KHI Workgroup Opportunity

Endpoints for C3 Glomerulopathy (C3G)

Community Unmet Need

  1. C3 Glomerulopathy (C3G) remains an aggressive renal disease with high risk for progression to end stage kidney disease.
  2. Recurrence in transplant is common.
  3. A precise, systematic description of disease natural history is limited by disease rarity.
  4. Current treatment approaches unpredictably affect disease outcome; there are no targeted therapeutics available to patients.
  5. Theoretical, targeted therapeutics are emerging; the ability to establish the safety and efficacy of new therapeutics in this space is hindered by the absence of well-defined, validated endpoints.
  6. The ultra-rare, nature of C3G makes it an ideal candidate for a global, shared bio-data repository that could be mined to advance both scientific and clinical questions of import.

Project Abstract

C3 glomerulopathy (C3G) is a form of primary kidney disease characterized by the deposition of complement C3 fragments in glomeruli (1). C3G is a rare disease, with an estimated incidence of less than 1:1,000,000. Because it is a relatively recently described entity, however, the incidence of C3G may be higher than is currently appreciated. C3G has one of the worst prognoses of the primary glomerulonephritides. More than 50% of affected patients go to end stage kidney disease (2), and the majority of patients who receive a kidney allograft have recurrence of disease within two years of transplantation (3). C3G frequently affects children. Thus, in spite of its rarity, the disease places an outsized burden on patients, families, and on the healthcare system.

Animal models and molecular studies on well described patients have provided important insights into the pathogenesis of the disease (4-11). C3G is caused by uncontrolled activation of the alternative pathway of complement. The diagnosis of the disease is based on the detection of glomerular C3 deposits in excess of immunoglobulin deposition (at least two orders of magnitude brighter by immunofluorescence microscopy) (12). No disease directed therapeutics are available for this disease. Because uncontrolled complement activation is considered the primary driver of disease, there is a strong rationale for evaluating the efficacy of complement inhibitors as a therapeutic. Multiple complement inhibitory drugs are in clinical development. Several of these agents are being tested in C3G (13, 14).

Clinical trials of these new agents in C3G pose several challenges. First, the natural history of the disease is incompletely understood. Some patients have rapidly progressive disease, whereas other patients show a more gradual progression.
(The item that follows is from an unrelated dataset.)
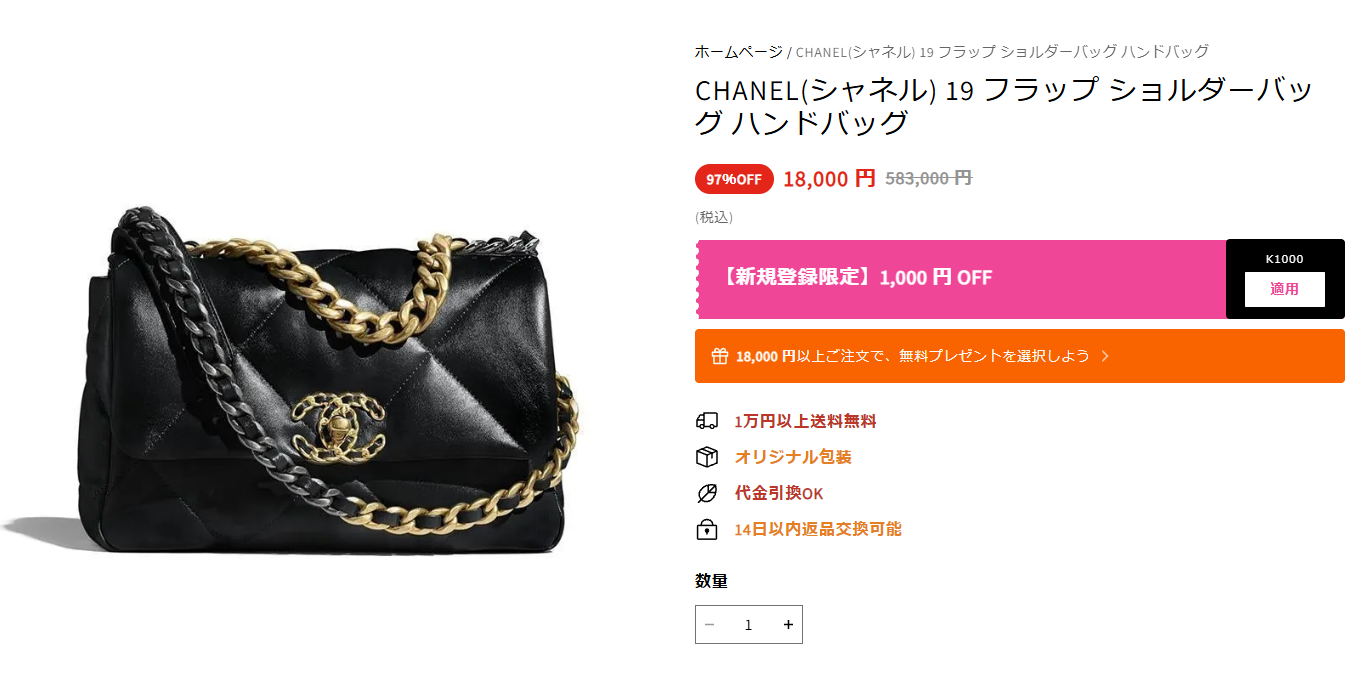This screenshot has width=1372, height=683.
Task: Click the pink 新規登録限定 1,000円 OFF coupon
Action: click(x=961, y=279)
Given the variable course of C3G, it is important to identify quantifiable prognostic factors that will allow for prudent patient stratification. In addition, identifying disease specific biomarkers (either clinical or complement related) that accurately define disease activity and risk for progression and therefore both therapeutic need and efficacy will be instrumental in identifying optimal disease targeted therapeutics. The critical nature of understanding these issues and how they may impact clinical trial design is further accentuated by the low prevalence of the disease. Accurately and safely recruiting a rare population can only be done after a robust understanding of the disease. Importantly, the insights gained by an in-depth study of C3G are likely to have a positive impact on the use of complement inhibitory drugs in other forms of glomerulonephritis as well as complement-mediated diseases affecting other organs.


  • Manuscript One - Describe the current understanding of the natural history of C3G disease and supported markers of disease.
  • Development of a central repository.
  • Manuscript Two - Report of Findings of Data Accumulation/ Analysis from Registry and Trial Data.


  1. Servais A, Fremeaux-Bacchi V, Lequintrec M, Salomon R, Blouin J, Knebelmann B, et al. Primary glomerulonephritis with isolated C3 deposits: a new entity which shares common genetic risk factors with haemolytic uraemic syndrome. Journal of medical genetics. 2007;44(3):193-9.
  2. Medjeral-Thomas NR, O'Shaughnessy MM, O'Regan JA, Traynor C, Flanagan M, Wong L, et al. C3 glomerulopathy: clinicopathologic features and predictors of outcome. Clinical journal of the American Society of Nephrology : CJASN. 2014;9(1):46-53.
  3. Regunathan-Shenk R, Avasare RS, Ahn W, Canetta PA, Cohen DJ, Appel GB, et al. Kidney Transplantation in C3 Glomerulopathy: A Case Series. Am J Kidney Dis. 2019;73(3):316-23.
  4. Pickering MC, Cook HT, Warren J, Bygrave AE, Moss J, Walport MJ, et al. Nat Genet. 2002:424-8.
  5. Smith-Jackson K, Yang Y, Denton H, Pappworth IY, Cooke K, Barlow PN, et al. Hyperfunctional complement C3 promotes C5-dependent atypical hemolytic uremic syndrome in mice. J Clin Invest. 2019;129(3):1061-75.
  6. Marinozzi MC, Chauvet S, Le Quintrec M, Mignotet M, Petitprez F, Legendre C, et al. C5 nephritic factors drive the biological phenotype of C3 glomerulopathies. Kidney Int. 2017;92(5):1232-41.